Zatopek pisou nelas…

Com a expansão da linha do metrô nos anos 80, a Praça Marechal Deodoro passou por grandes reformas, não só para receber os novos trilhos como também sediar a grande estação e as obras das galerias de água, esgoto e circulação de ar. Tais obras não se restringiram apenas á praça, mas, avançaram pelas adjacências, principalmente na Rua Rosa e Silva, onde existe uma bacia natural que poderia provocar enchentes na rede metroviária caso não se promovesse o rebaixamento da galeria de esgotos e a ampliação das galerias de águas pluviais.

Morava eu em uma aprazível vila, que ainda hoje existe na metade do único quarteirão daquela rua, e, na execução da obra foi aberta uma gigantesca vala que tinha seu início na esquina da Avenida General Olímpio da Silveira, seguindo pela Rosa e Silva, que foi interditada, adentrando a vila e terminando na porta de minha casa, fazendo conexão com outra galeria que evacuava as águas da Rua Gabriel dos Santos.

O canteiro central que existia na vila, com várias espécies de flores, arbustos, duas árvores e um banco para descanso foi destruído, dando lugar à cratera.

Ao mesmo tempo em que a vila, inaugurada em 1935, perdia sua característica original, o leito da Praça Marechal Deodoro, na altura da Rua Lopes de Oliveira foi escavado, e, abaixo da camada asfáltica surgiram os paralelepípedos que foi a cobertura original daquele logradouro, exibindo ainda os dormentes e trilhos dos bondes que serviam os bairros de Barra Funda, Perdizes e Lapa.

Ao ver aqueles paralelepípedos, muitos deles ainda alinhados junto as bordas das escavações e outros milhares empilhados no canteiro de obras, ocorreu-me uma ideia, ou seja, utilizar aquelas pedras para o calçamento da vila, que perdera o seu canteiro central.

Falei com o responsável pelas obras que gentilmente mandou um funcionário calcular o número de pedras que seriam utilizadas e as removeu para a vila. Depois de finalizada as obras das galerias, foram assentadas em toda a área, e, lá se encontram até nossos dias.

Estas providências foram discutidas com os demais moradores da vila, mesmo porque houve despesas com o assentamento dos paralelepípedos visto que o poder público se omitiu e apenas iria concretar o espaço do canteiro destruído. Todavia, o meu objetivo principal em utilizar aquelas pedras era outro, e, não o revelei de imediato aos meus vizinhos…
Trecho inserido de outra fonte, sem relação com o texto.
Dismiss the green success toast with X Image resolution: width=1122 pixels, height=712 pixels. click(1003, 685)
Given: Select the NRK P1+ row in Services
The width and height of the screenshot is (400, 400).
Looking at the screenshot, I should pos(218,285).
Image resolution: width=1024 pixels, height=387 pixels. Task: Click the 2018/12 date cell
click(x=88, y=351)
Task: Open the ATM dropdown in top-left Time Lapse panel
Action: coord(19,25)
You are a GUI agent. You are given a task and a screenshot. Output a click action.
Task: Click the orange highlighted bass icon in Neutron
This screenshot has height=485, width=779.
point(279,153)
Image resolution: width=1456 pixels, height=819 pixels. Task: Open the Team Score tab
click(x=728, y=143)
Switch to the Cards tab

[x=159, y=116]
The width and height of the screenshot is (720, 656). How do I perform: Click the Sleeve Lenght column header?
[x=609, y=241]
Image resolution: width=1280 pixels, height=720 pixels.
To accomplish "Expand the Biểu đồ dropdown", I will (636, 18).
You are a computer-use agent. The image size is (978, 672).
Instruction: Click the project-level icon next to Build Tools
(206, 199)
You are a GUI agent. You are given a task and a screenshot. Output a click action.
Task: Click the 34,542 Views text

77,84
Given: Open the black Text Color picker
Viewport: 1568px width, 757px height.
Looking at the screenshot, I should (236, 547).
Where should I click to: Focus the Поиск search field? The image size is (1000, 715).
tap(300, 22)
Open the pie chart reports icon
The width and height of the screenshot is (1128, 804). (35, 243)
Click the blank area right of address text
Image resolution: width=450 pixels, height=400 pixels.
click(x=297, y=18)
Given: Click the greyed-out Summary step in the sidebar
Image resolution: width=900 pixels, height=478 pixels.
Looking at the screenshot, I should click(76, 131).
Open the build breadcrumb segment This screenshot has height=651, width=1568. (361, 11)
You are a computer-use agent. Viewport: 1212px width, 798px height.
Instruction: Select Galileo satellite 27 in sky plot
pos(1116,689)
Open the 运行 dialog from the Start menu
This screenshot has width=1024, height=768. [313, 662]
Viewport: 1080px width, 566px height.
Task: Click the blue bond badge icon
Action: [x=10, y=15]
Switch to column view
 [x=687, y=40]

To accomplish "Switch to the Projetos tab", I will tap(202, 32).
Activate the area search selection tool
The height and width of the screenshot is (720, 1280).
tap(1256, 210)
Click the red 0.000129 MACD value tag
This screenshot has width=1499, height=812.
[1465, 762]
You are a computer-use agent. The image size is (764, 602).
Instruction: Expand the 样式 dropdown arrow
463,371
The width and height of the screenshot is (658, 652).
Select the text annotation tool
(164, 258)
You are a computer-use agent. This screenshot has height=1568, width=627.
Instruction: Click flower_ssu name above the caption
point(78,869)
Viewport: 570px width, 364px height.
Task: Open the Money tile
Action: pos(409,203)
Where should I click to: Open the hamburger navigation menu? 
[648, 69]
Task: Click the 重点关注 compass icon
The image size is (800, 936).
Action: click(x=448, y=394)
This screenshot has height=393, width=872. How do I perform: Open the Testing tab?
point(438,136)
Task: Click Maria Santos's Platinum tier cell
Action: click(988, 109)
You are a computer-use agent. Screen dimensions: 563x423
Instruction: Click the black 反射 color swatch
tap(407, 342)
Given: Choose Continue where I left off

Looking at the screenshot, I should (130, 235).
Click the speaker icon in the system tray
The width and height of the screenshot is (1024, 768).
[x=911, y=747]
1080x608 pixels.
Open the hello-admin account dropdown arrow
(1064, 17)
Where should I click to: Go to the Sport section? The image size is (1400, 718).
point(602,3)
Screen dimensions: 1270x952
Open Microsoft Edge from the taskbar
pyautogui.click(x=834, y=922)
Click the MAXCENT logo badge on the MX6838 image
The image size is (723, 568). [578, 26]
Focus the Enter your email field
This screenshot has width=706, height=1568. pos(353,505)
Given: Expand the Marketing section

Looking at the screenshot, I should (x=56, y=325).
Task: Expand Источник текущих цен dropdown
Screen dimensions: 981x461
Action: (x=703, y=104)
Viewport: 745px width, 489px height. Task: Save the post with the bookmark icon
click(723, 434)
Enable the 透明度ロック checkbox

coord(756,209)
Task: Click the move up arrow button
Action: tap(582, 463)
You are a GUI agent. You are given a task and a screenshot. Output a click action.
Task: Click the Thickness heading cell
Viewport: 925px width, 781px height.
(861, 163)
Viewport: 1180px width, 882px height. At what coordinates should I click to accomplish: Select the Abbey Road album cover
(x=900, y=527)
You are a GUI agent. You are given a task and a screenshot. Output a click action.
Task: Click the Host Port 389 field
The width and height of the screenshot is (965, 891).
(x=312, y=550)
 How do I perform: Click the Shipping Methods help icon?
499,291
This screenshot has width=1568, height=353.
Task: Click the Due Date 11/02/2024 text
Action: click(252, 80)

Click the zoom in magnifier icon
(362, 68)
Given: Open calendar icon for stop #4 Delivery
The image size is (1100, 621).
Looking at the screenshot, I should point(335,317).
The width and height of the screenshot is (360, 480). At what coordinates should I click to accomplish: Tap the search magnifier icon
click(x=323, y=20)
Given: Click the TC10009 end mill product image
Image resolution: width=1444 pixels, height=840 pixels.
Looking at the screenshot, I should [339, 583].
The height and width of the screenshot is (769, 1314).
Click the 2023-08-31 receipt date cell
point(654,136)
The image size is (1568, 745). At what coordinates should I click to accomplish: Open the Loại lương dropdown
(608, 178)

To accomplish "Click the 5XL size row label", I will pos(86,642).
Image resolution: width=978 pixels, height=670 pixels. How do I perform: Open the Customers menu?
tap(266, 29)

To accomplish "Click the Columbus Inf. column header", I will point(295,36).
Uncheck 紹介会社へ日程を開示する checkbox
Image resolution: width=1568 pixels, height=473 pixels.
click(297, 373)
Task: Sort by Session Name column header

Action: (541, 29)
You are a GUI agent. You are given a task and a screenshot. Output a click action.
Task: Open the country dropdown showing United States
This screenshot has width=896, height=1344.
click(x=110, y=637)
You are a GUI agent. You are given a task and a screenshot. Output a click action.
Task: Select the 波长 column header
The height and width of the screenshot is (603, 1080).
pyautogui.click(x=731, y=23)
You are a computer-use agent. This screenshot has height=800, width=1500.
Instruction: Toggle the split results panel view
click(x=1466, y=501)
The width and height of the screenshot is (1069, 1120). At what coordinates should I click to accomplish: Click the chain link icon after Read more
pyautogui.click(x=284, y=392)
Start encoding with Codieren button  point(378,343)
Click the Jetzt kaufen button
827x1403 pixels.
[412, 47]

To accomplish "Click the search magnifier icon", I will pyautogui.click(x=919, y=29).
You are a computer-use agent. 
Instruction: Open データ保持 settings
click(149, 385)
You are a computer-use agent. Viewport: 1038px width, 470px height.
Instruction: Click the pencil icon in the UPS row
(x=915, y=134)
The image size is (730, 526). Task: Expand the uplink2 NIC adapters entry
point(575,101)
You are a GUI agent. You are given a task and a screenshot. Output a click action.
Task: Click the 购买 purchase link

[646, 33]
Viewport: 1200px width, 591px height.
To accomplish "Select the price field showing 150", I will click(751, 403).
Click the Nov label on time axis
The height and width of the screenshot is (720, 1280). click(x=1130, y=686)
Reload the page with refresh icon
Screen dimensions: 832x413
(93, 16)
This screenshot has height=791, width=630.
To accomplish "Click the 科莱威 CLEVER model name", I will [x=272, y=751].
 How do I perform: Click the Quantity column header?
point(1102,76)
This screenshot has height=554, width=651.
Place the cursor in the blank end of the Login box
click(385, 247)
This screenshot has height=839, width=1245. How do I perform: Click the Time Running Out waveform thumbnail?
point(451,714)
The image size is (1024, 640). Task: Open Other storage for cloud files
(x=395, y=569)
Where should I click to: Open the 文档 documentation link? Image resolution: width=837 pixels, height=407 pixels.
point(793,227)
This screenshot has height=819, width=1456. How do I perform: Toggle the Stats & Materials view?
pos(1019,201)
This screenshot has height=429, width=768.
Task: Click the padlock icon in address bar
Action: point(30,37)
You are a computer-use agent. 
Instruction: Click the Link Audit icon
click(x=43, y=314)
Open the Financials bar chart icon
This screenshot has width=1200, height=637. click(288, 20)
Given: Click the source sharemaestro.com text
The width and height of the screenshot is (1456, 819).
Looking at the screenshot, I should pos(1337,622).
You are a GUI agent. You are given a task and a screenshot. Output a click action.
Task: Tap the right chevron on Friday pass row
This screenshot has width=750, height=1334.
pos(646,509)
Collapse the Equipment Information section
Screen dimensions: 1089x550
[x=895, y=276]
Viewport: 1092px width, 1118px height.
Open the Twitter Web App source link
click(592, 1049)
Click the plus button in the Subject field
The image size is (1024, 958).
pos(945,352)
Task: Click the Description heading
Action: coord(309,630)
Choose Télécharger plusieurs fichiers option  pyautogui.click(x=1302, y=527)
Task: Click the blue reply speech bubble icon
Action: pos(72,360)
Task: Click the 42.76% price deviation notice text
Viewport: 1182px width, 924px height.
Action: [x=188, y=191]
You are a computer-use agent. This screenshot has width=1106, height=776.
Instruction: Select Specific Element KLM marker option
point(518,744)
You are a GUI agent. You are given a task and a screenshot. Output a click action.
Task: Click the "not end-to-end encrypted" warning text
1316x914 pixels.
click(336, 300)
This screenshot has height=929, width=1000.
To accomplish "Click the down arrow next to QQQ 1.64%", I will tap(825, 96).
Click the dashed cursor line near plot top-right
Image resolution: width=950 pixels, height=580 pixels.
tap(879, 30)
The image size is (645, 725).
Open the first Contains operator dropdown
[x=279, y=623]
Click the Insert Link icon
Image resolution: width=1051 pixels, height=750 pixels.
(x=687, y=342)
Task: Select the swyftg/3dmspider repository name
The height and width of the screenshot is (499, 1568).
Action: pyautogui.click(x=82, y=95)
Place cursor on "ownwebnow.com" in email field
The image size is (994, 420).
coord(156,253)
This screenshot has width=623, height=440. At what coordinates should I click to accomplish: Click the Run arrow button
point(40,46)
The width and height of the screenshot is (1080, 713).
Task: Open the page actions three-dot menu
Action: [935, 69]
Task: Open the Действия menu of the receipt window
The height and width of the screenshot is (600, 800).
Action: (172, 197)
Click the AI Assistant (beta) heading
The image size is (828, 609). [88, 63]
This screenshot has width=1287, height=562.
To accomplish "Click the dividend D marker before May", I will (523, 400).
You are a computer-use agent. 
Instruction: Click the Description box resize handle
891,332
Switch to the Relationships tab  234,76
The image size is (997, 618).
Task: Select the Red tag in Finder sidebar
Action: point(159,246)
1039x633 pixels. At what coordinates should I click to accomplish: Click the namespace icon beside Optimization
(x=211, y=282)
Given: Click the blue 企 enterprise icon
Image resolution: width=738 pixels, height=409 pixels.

Quando observei na praça, a camada asfáltica cobrindo os paralelepípedos, recordei-me dos anos 50, 60 quando por diversas vezes eu e meus amigos de juventude assistimos, na noite de 31 de dezembro, a passagem dos atletas da tradicional corrida de "São Silvestre", àquela época, com o trajeto original que saía e terminava na Avenida Casper Líbero, defronte a sede de "A Gazeta".

A Praça Marechal Deodoro era um local onde grande multidão postava-se para ver de perto os astros do pedestrianismo mundial, tais como o português Manoel Faria, o argentino Oswaldo Suarez, o belga Gaston Roelants, e o mais brilhante de todos, o eslovaco Emil Zatopek, ou a "Locomotiva Humana", como foi denominado, tal o vigor e a agilidade de suas passadas.

Eu vi os pés de Emil Zatopek tocarem aquelas pedras no exato local onde se abria a cratera. Estas pedras estão hoje assentadas na vila, defronte as casas, minha e de minha filha Gina, e, todos os dias tenho a honra de pisá-las e até mesmo deitar sobre elas, quando me disponho a brincar com meus netinhos, Samuel e Liz.

Em breve, quando eles tiverem idade para entender, eu vou lhes contar a história da "São Silvestre", do incrível Emil Zatopek e das pedras sobre as quais eles brincam inocentemente.